Before the opening Bledisloe Cup match, one of the All Blacks group told me to watch for something special in Sydney.
He had never been more serious. The All Blacks had never prepared so well and were ready to put on a performance to mimic all that slick work.
On a great August night for rugby, the Wallabies were a mix of sharp loose forward work from Michael Hooper and David Pocock, several yellow cards, solid goal-kicking and an erratic hour's work from halfback Nick Phipps.
That mish-mash brought a 27-19 Aussie victory with twin strikes from Nehe Milner-Skudder, on debut, the bright spot in a faded All Blacks showing. Those glitches were reversed a week later at Eden Park but will sit somewhere in the souls of tomorrow's World Cup finalists.

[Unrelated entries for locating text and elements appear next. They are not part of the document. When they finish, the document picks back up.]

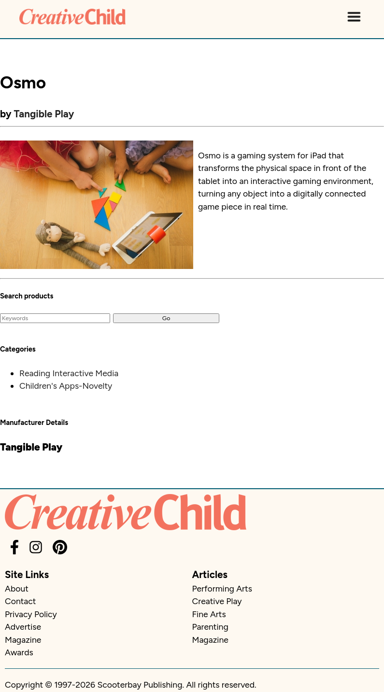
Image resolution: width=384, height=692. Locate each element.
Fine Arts (209, 614)
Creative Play (217, 601)
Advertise (23, 626)
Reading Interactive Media (68, 373)
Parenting (210, 626)
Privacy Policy (31, 614)
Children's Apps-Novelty (65, 386)
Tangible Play (44, 114)
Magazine (23, 640)
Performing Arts (222, 588)
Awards (19, 652)
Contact (20, 601)
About (16, 588)
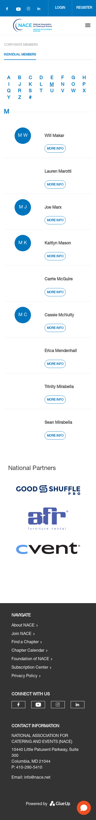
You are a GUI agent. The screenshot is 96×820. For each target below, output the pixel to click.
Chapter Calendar (28, 651)
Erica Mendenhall (61, 351)
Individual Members (20, 54)
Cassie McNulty (59, 316)
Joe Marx (53, 208)
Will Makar (54, 136)
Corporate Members (21, 45)
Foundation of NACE (30, 659)
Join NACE (21, 634)
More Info (55, 148)
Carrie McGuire (59, 280)
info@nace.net (37, 778)
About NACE (23, 626)
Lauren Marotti (58, 172)
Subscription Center (30, 668)
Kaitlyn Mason (58, 244)
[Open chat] (84, 808)
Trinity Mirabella (59, 387)
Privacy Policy (24, 676)
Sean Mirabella (58, 423)
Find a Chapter (25, 642)
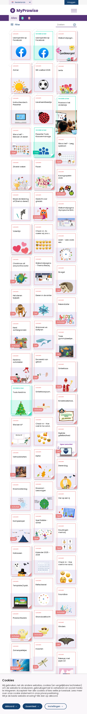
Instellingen (55, 706)
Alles (14, 18)
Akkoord (11, 706)
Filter (15, 24)
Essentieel (32, 706)
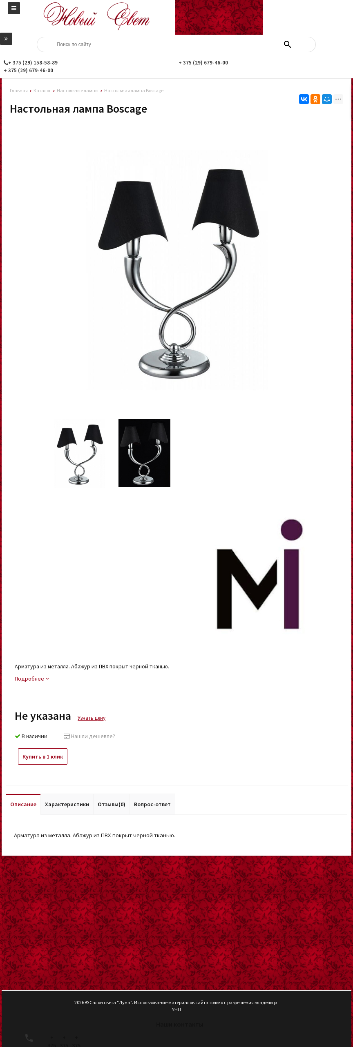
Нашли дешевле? (89, 736)
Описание (23, 804)
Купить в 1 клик (42, 756)
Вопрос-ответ (152, 804)
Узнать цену (91, 717)
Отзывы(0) (111, 804)
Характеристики (67, 804)
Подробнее (32, 678)
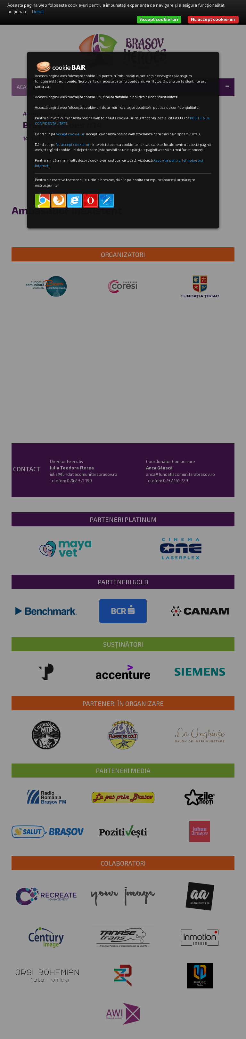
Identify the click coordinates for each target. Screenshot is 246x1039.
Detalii (38, 11)
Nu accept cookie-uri (213, 19)
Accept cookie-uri (159, 19)
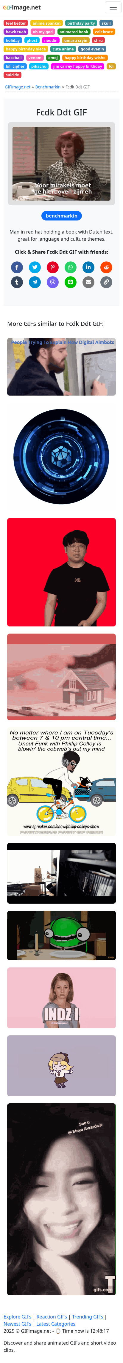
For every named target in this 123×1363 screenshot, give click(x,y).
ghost (32, 40)
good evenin (92, 49)
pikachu (38, 66)
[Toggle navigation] (113, 7)
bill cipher (15, 66)
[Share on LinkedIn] (88, 267)
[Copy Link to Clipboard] (106, 282)
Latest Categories (55, 1324)
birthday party (81, 23)
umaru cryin (76, 40)
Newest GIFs (17, 1324)
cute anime (63, 49)
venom (34, 57)
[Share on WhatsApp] (71, 267)
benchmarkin (61, 215)
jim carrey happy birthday (77, 66)
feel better (16, 23)
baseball (13, 57)
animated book (74, 31)
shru (98, 40)
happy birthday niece (26, 49)
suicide (12, 74)
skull (106, 23)
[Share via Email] (88, 282)
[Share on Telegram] (35, 282)
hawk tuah (16, 31)
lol (111, 66)
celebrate (104, 31)
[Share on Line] (71, 282)
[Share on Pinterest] (53, 267)
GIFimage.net (17, 87)
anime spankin (47, 23)
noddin (50, 40)
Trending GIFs (87, 1316)
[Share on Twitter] (35, 267)
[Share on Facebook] (17, 267)
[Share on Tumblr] (17, 282)
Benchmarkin (48, 87)
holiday (13, 40)
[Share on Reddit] (106, 267)
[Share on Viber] (53, 282)
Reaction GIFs (52, 1316)
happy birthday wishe (85, 57)
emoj (53, 57)
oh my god (43, 31)
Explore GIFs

Both sides will have worked out tactics to send them to the Twickenham rostrum and the Webb Ellis Cup presentation. Their intentions will be engrossed on the plan they've been plotting to knock the other side off their rhythm. The mental skills coaches will have deleted the flawed parts of Sydney and Eden Park from players' memories and replaced them with positive belief.
They've played 11 times since the last World Cup for eight All Blacks wins, two draws and one defeat. That All Blacks success rate lines up with my sense of where this final is heading.
The rather large insect in that assessment is Michael Cheika who has coached the Wallabies to a win and loss against the All Blacks. His influence has made the Wallabies look much more organised and dangerous.
Bernard Foley is a five-eighths whose play suits test rugby demands much more than the flighty Quade Cooper, Scott Sio is a loosehead prop who can scrum, Will Genia runs plays as a top halfback should while everyone knows about the twin Michael Hooper-David Pocock threats.
The Wallabies stumbled at Eden Park and so nearly stubbed their RWC campaign against Scotland but out of each spill, they pushed on. Their defence claimed the Pumas but they will need more tomorrow.
Where will the All Blacks shine their focus, where will they look to break down their rivals? Maybe the Matt Giteau-Tevita Kuridrani midfield where they can throw runners at different angles to test their defensive web. Neither Giteau nor Foley, even closer in, are the most robust defenders and bending the line through those channels will create valuable impetus.
Everyone will have ideas but 46 men and referee Nigel Owens will take those notions and twist them to their likeness. Until kickoff we'll have to make do with supposition, and hope Twickenham is not like Sydney.